It’s possible! I was pondering on it and many of the clothes we’ve seen Dina wear up to this point don’t exactly read as feminine nor masculine and are instead rather neutral androgynous sort of clothes. At the same time, outside of specific instances with her dinosaur hoodie, I think Dina primarily dresses for comfort rather than style. I could see her as a comfortable she/they non-binary (much like myself, as I also dress in a neutral style rather than directly masc or femme). We’ll have to see how it goes, though.
Also I wanna take this time to remember the time there was some discourse in the comments about Dina looking younger than her age and one of the things a commenter told me was that she “dresses like she’s a kid” which was annoying and upsetting. How exactly does she dress like a kid, just because she’s not wearing daisy dukes and showing off her breasts?
=-=-=-=-=
● **Challenges**:
A. From the post about Dina's clothes, list each word it uses to label a style of dress by gender or by lack of gender.
B. Retype the post about Dina's clothes between "Also I wanna" and "off her breasts?", inclusive.

● **Data lines**:
=-=-=-=-=
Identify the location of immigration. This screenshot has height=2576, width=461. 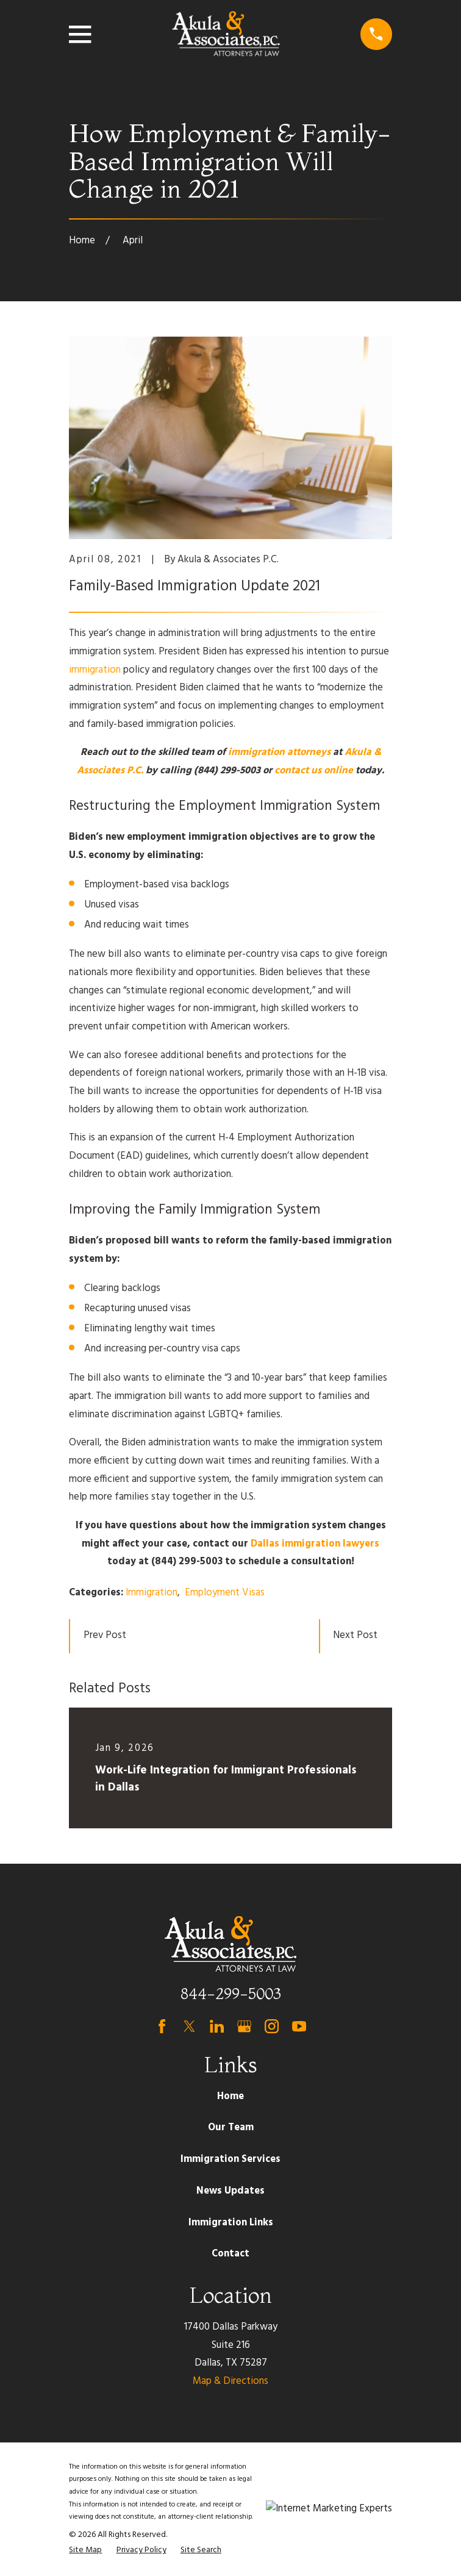
(95, 670).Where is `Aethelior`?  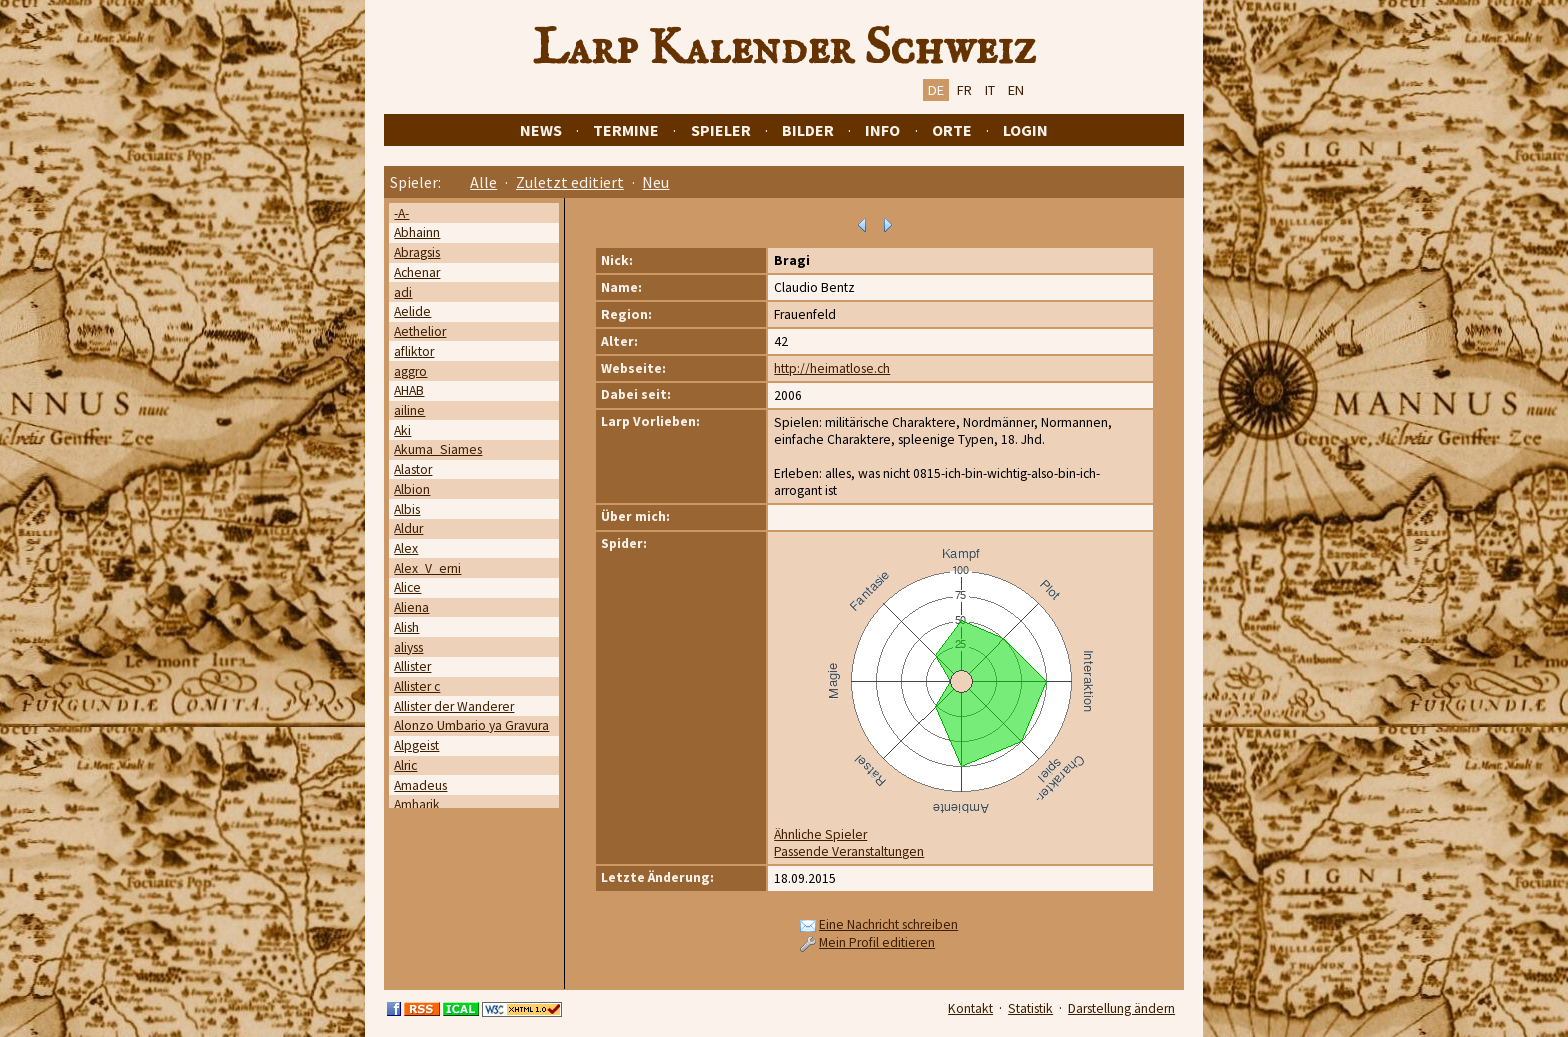 Aethelior is located at coordinates (420, 331). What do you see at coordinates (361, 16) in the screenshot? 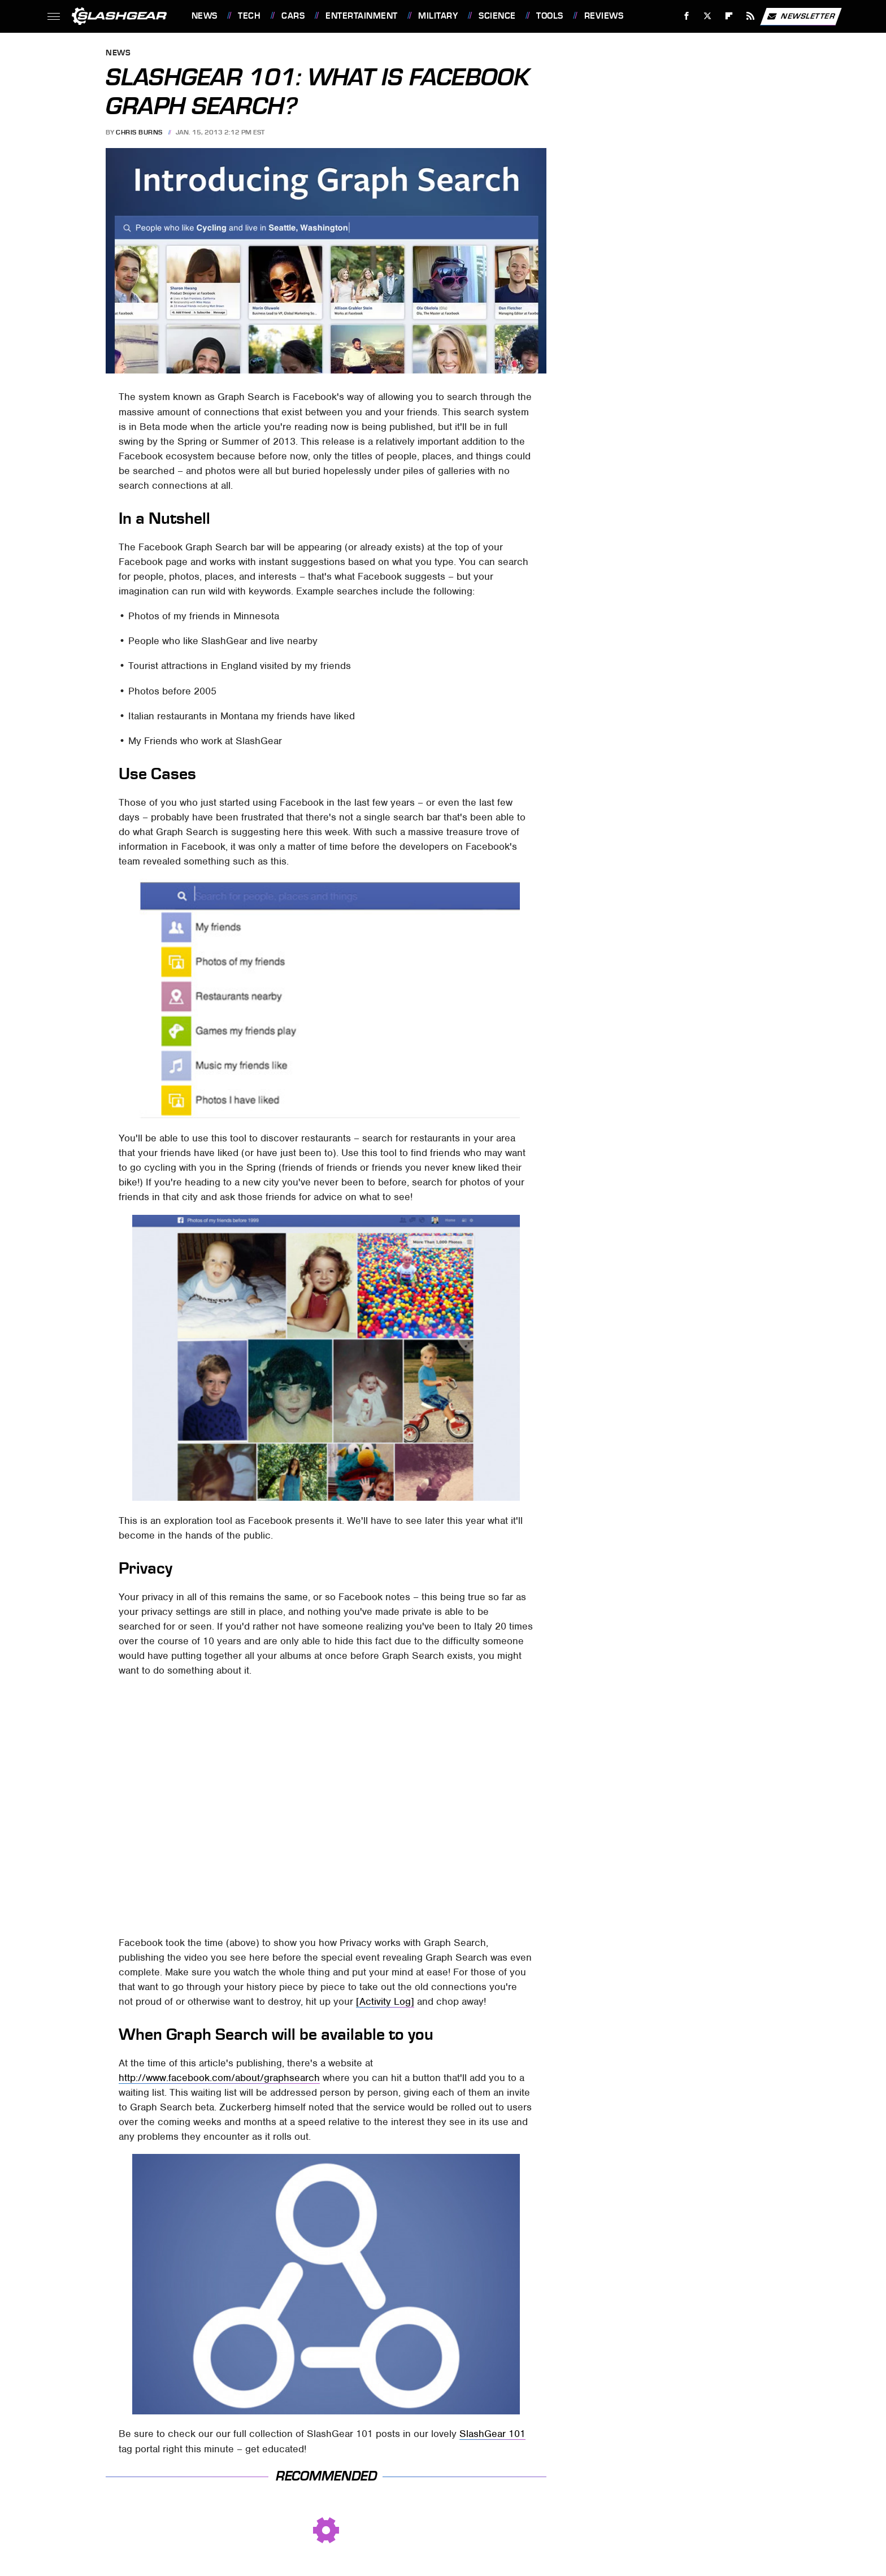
=-=-=-=-=
● **Solutions in order**:
A. feminine, masculine, neutral, androgynous, masc, femme

B.
Also I wanna take this time to remember the time there was some discourse in the comments about Dina looking younger than her age and one of the things a commenter told me was that she “dresses like she’s a kid” which was annoying and upsetting. How exactly does she dress like a kid, just because she’s not wearing daisy dukes and showing off her breasts?